To my surprise, ChatGPT took my idea and immediately went to work. I watched as it produced code on my screen, line by line. It started with the standard WordPress plugin header. Within a couple of minutes, it had written 74 lines of code.

First, I copied and pasted the code into a file. Then I tweaked the plugin header text to suit my needs.  From there, I loaded it onto a local WordPress installation. I activated the plugin and…it worked.

The plugin had an options page under the WordPress Settings menu. This simple page used the familiar WordPress UI. It consisted of a textarea field where I could add content and a button to save my work.

The AI proved to be efficient – and perhaps more so than me. I tend to overthink these types of projects. My initial thought was to create a fancy repeater field UI that let me add one link at a time. ChatGPT’s use of a textarea was simpler and easier.

I also want to mention security, as it’s a pretty big deal. I was happy to see that it included WordPress sanitization techniques. Still, it’s always worth reviewing the output to make sure it adheres to best practices.

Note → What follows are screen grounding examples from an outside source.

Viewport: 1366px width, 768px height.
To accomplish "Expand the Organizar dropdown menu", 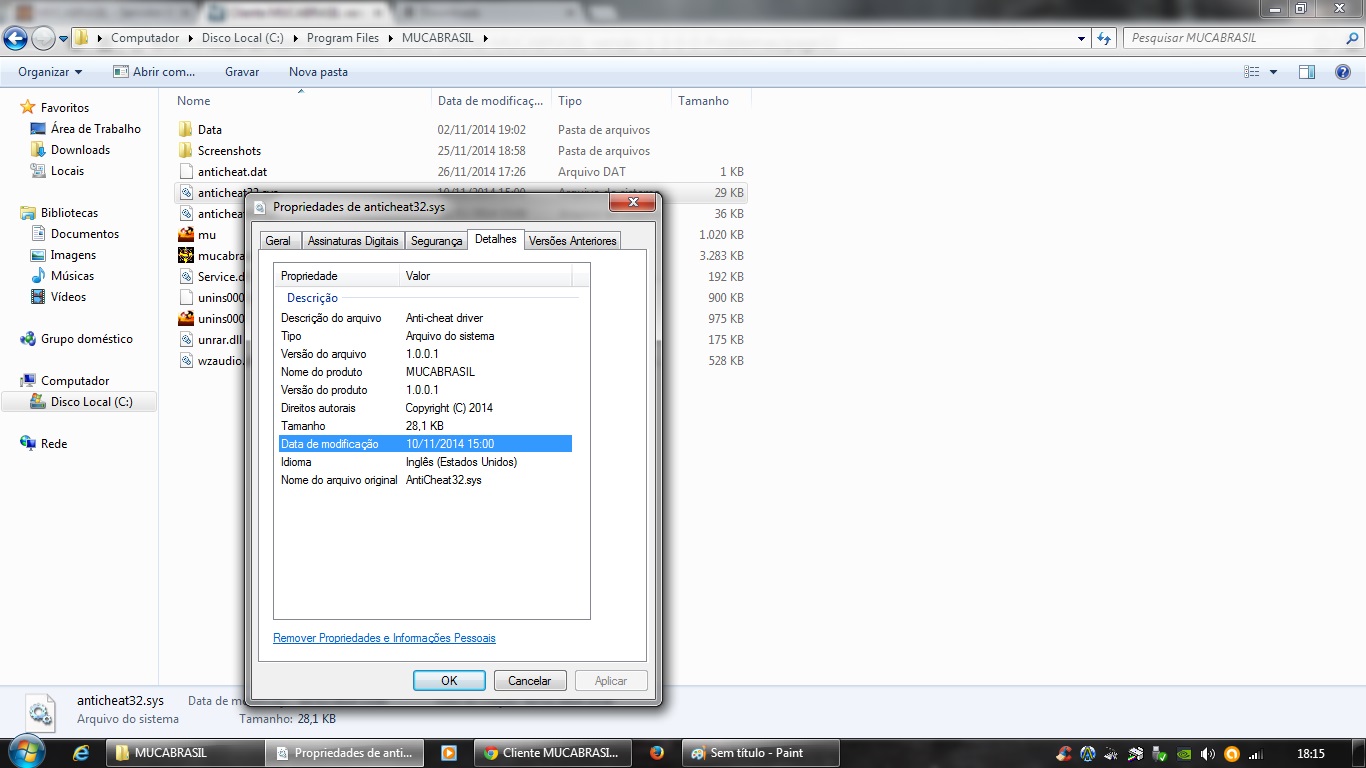I will [50, 72].
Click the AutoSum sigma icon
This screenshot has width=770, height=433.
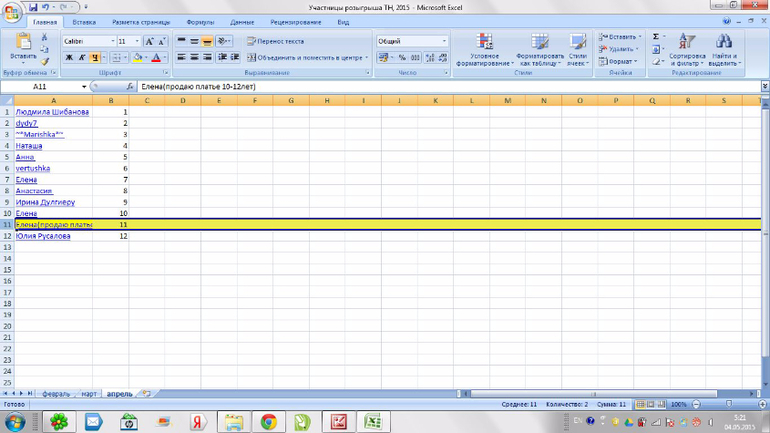[x=656, y=37]
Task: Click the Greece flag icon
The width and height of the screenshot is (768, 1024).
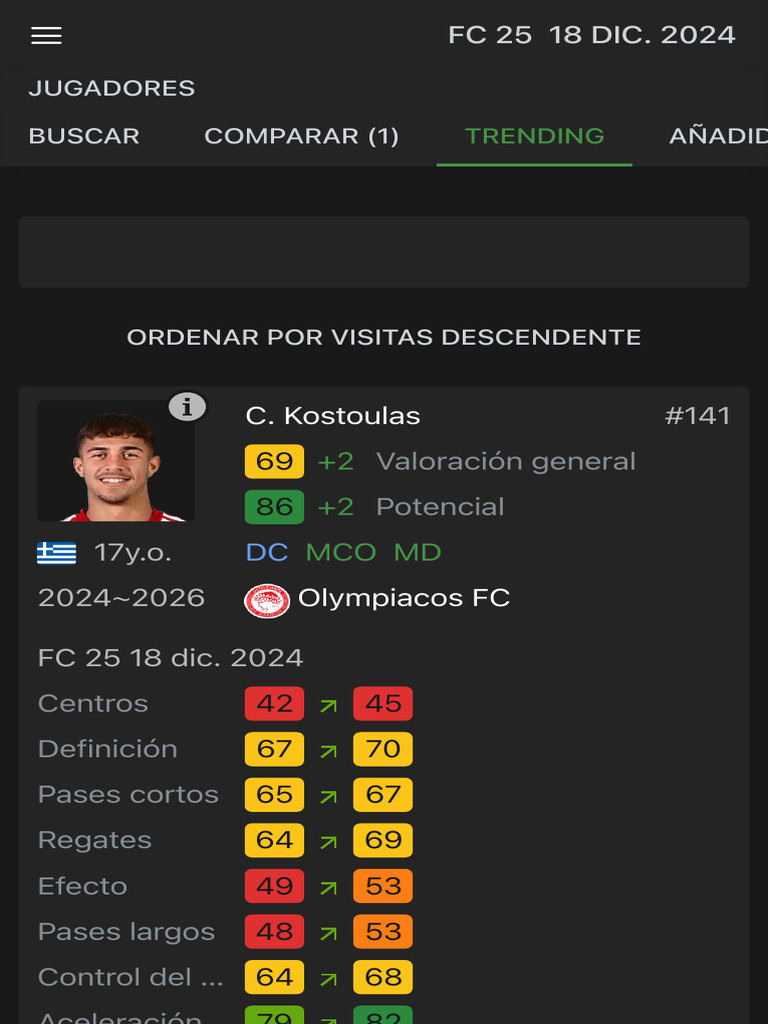Action: pyautogui.click(x=57, y=553)
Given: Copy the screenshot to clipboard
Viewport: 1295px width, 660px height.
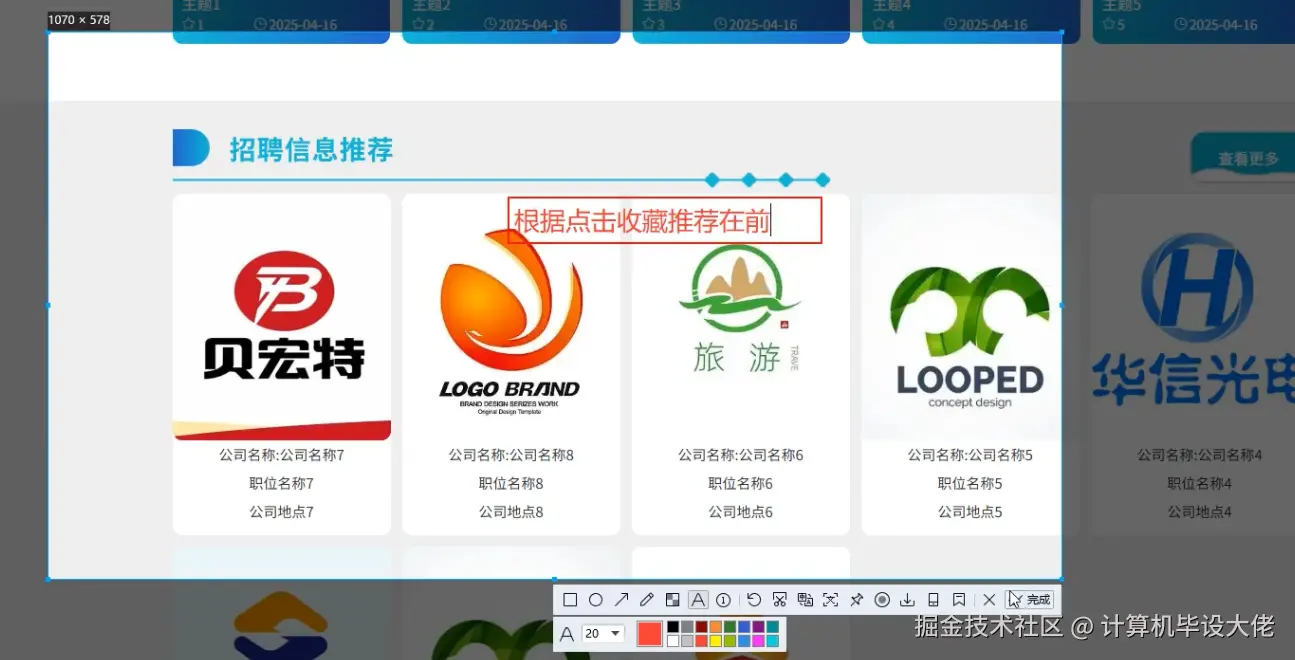Looking at the screenshot, I should point(805,599).
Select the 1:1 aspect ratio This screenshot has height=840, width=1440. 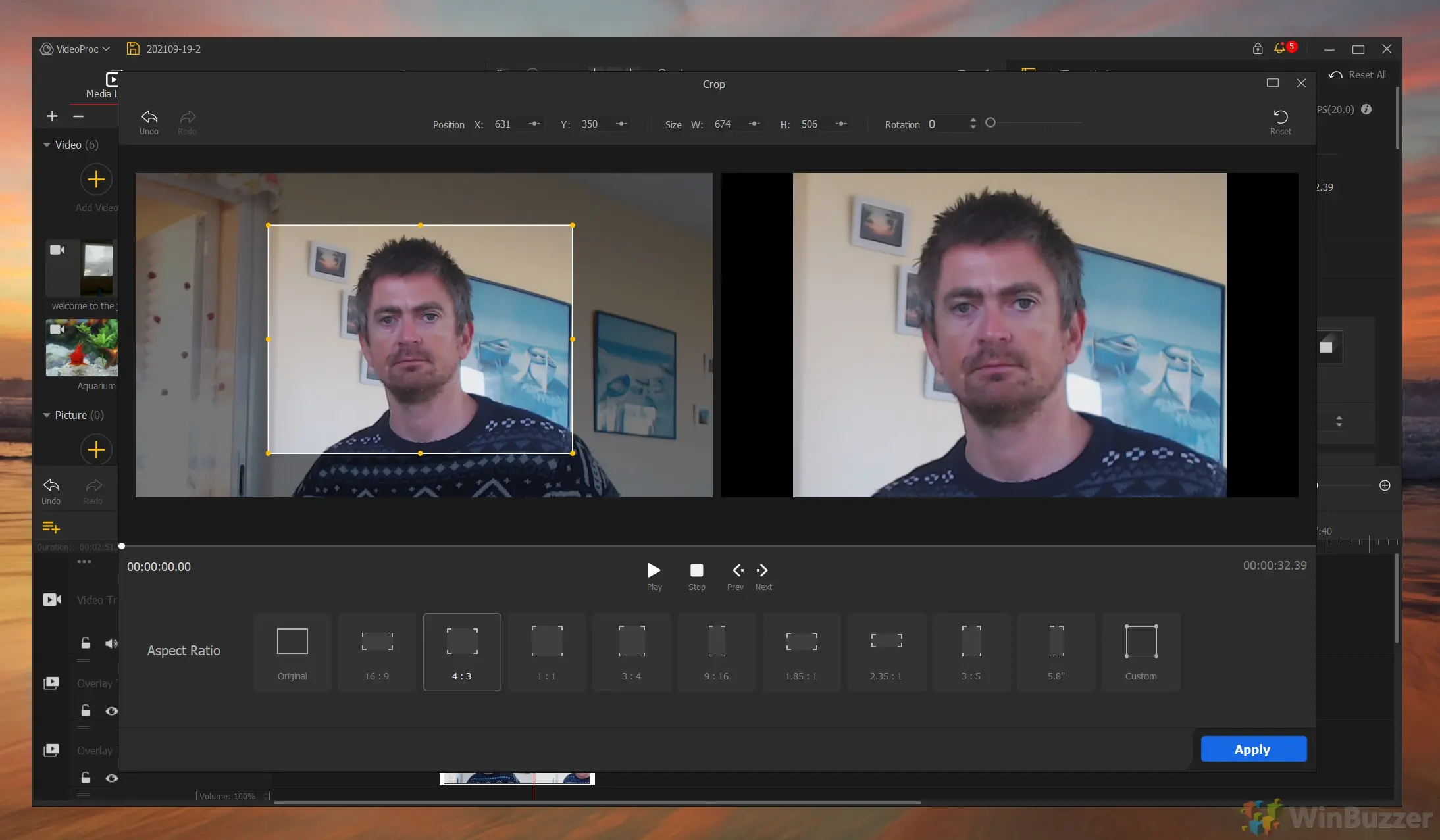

A look at my “conversation” with ChatGPT. Video-only

Asking for a Few Changes

As I experimented with the plugin, I immediately saw a few areas that could be improved. The first was swapping the textarea field on the settings page with the WordPress Classic Editor.

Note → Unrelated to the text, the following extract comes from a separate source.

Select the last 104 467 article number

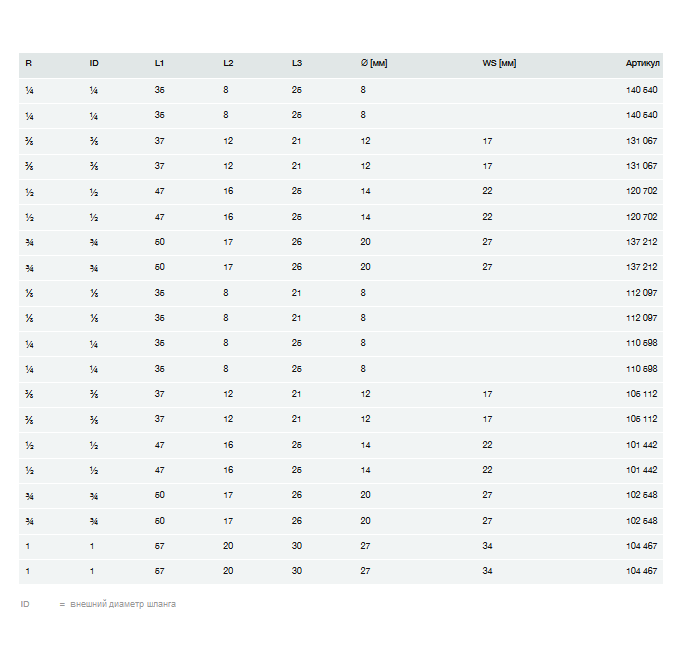641,571
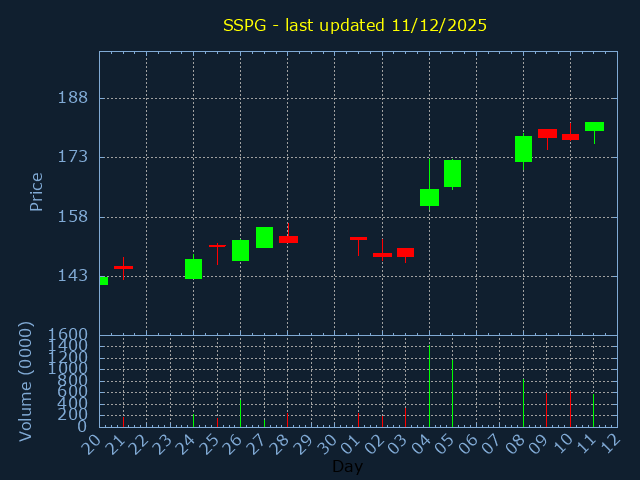Screen dimensions: 640x480
Task: Select the red candlestick on day 28
Action: click(288, 239)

The WYSIWYG field would make it easier to add links and format text. But I wasn’t sure how to make the change. Sure, I could look it up. But if AI is supposed to do everything for me, I might as well ask…

Can the input field become a WYSIWYG?

Not only did I receive a quick answer – I also received code and instructions for where to make the changes.

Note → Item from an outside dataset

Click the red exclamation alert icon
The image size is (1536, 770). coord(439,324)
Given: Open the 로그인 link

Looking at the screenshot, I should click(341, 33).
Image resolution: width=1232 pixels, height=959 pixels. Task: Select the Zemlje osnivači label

Just like that, the plugin was improved. ChatGPT and I were starting to make for an incredible tag team. I would have asked it out for a beer, but I didn’t want things to become too awkward.

Flush with confidence, I decided to go even bigger:

Can I also customize the widget title?

Maybe I was a bit too greedy. This is where my new Android friend and I failed to get on the same page.

The initial response gave me hope:

“Yes, you can customize the widget title by modifying the custom_dashboard_widget() function to accept a parameter for the widget title. Here’s an updated version of the plugin code that allows administrators to customize both the widget title and content:”

But the code produced was a bit out of sorts. Things didn’t appear to be in the same logical order as in previous versions. The output was also truncated – perhaps due to a busy server. Were we really going to end on such a sour note?

Not to worry. ChatGPT was prepared for such situations. It offers a “Regenerate response” feature that does exactly what it says.

While it took a few tries, the tool eventually rewrote the plugin to reflect the requested changes. The final version is available on GitHub and free to use/modify.

A demonstration of how the plugin works. Video-only

Here’s What I Learned About AI (and Myself)

The efficiency of ChatGPT was impressive – at least in my experience. So much seems to depend on who you ask. But the tool appears to work better with technical subjects that are well documented. Thus, writing a WordPress plugin seems right up its alley.

It also reminded me of how difficult it can be to start development projects from scratch. I’m not the most knowledgeable coder. And I often try to accomplish everything at once, rather than taking it one step at a time.

Perhaps the best thing ChatGPT provided, then, was a small foundation. Once I saw how the plugin worked, I started to think of ways to improve the code. Start small and build as you go. That’s probably how it’s supposed to work.

In a roundabout way, AI gave me both a plugin and a lesson in patience. All in less than an hour’s work.